Last week, banners went up at the former Seattle Times building in South Lake Union proclaiming, “You sweep. We occupy” and “Sweeps makes squats.” The Common ¢ents group is calling for “squatter activists” to take over vacant residences and other structures, as they have with the former Seattle Times and KING-5 studio buildings and private residences throughout the city.

The group says the city’s piecemeal efforts of “tiny houses, legal encampments, RV parks, enhanced sweeps, expanded private housing development or the devout practice of ‘Housing First’” won’t solve the homeless crisis. Instead, it seeks to develop alternative housing solutions, including the most common-sense option of them all, it says: reclaiming vacant buildings.

It asserts that these “represent a potential for new forms of community engagement” that don’t need to be “homeless-centric,” such as transitional housing and community services.

Seattle has a history of activists successfully transforming vacant buildings into organizations serving specific communities. In the 1970s, the United Indian People’s Council took over Fort Lawton in Magnolia and ultimately built the Daybreak Star Cultural Center, and Chicano and Latino activists occupied the school building that would become El Centro de la Raza in Beacon Hill. African-American activists moved into the former Colman School building in the Central Area in the mid-‘80s and stayed for eight years, before The Urban League of Metropolitan Seattle finally bought it to build the Northwest African American Museum.

In more recent years, with opposite results, squatters occupied Horace Mann Elementary School in the Central Area just before the start of its renovation. They hoped to form the Africatown Center for Education and Innovation, which would provide job training and youth activities; instead, four suspects were forced out and arrested.

And the City of Seattle considered transforming the former Fire Station 39 in Lake City to a day center and shelter. The Union Gospel Mission and Nickelsville had used the building as an emergency homeless shelter for two years, but it’s now slated for affordable housing and Seattle Preschool Program classrooms.

However, these were public buildings — the Common ¢ents group is asking for the addresses of even vacant, privately owned properties for the homeless to occupy.

Some squatters are respectful enough to keep the vacant buildings they occupy safe and clean, as evidenced by some rooms in the former Seattle Times building that were kept “relatively neat and almost homey,” as described in one of the publication’s stories about the eviction of several hundred people last September. But more squatted structures are usually left in utter disrepair, with destroyed interiors and garbage, drug paraphernalia, human waste and stolen items strewn about.

The then-Department of Planning and Development said there were 200 vacant, unsecured buildings in the city last October that had complaints filed against them, according to KOMO News.
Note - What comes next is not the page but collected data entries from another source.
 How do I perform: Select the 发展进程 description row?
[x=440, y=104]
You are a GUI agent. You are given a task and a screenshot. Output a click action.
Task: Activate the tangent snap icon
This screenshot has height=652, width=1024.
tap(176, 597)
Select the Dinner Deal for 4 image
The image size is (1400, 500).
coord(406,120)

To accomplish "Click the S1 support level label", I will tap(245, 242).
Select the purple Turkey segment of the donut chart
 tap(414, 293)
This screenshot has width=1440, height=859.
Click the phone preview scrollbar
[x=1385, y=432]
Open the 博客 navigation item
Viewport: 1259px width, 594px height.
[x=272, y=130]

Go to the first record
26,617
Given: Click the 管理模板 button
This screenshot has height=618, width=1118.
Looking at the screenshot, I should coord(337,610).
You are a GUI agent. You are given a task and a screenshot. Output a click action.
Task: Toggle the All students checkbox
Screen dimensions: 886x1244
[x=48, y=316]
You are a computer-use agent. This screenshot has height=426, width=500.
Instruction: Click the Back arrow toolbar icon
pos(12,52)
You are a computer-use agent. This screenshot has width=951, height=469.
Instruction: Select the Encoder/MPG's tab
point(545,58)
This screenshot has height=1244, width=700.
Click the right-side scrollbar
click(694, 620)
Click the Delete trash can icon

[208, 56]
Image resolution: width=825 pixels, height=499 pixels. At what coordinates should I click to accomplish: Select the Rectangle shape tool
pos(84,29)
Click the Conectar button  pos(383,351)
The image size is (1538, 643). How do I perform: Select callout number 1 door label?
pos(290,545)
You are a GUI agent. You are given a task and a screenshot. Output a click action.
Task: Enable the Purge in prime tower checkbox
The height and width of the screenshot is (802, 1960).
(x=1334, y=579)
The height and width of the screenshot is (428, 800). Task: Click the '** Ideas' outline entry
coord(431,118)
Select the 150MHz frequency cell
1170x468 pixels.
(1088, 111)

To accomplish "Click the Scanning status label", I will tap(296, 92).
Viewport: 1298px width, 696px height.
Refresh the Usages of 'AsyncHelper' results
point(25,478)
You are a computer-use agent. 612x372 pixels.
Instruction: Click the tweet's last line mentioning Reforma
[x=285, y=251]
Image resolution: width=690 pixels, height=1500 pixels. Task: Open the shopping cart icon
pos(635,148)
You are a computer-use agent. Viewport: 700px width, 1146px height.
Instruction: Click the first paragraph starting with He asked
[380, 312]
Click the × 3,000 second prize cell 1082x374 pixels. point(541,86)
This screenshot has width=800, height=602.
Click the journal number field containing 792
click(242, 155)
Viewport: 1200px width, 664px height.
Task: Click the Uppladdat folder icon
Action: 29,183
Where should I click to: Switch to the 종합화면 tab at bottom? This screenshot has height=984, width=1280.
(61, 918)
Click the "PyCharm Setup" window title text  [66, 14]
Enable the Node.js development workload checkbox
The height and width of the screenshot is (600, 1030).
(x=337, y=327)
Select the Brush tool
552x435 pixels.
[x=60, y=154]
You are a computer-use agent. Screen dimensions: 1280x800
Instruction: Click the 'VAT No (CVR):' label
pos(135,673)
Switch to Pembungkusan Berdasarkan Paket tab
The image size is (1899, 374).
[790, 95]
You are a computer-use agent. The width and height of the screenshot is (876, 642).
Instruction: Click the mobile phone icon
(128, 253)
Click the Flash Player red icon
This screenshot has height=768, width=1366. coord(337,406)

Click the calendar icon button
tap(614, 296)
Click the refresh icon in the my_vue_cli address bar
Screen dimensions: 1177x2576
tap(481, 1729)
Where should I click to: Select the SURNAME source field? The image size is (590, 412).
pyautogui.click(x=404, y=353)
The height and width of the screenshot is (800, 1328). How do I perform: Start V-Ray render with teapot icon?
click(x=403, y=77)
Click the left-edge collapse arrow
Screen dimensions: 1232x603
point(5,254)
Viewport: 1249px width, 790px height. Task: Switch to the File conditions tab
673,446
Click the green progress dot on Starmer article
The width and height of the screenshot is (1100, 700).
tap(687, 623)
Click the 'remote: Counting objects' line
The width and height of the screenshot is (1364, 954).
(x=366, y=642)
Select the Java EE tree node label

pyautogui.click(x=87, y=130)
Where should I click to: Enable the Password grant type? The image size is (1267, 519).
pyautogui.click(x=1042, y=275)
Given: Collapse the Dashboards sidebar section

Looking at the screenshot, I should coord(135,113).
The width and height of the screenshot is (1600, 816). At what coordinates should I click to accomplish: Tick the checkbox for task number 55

The climate in Seattle has changed in the last 20 years. If Common ¢ents is serious about organizing official “squat-ins” at vacant properties, it should aim its message to those who will present its case in the best possible way: the homeless people who are conscientious about safety and neatness. Presenting such different, yet plausible ideas to the city and/or social services agencies will also set its cause on the right course — legally. It’s just common sense to do so.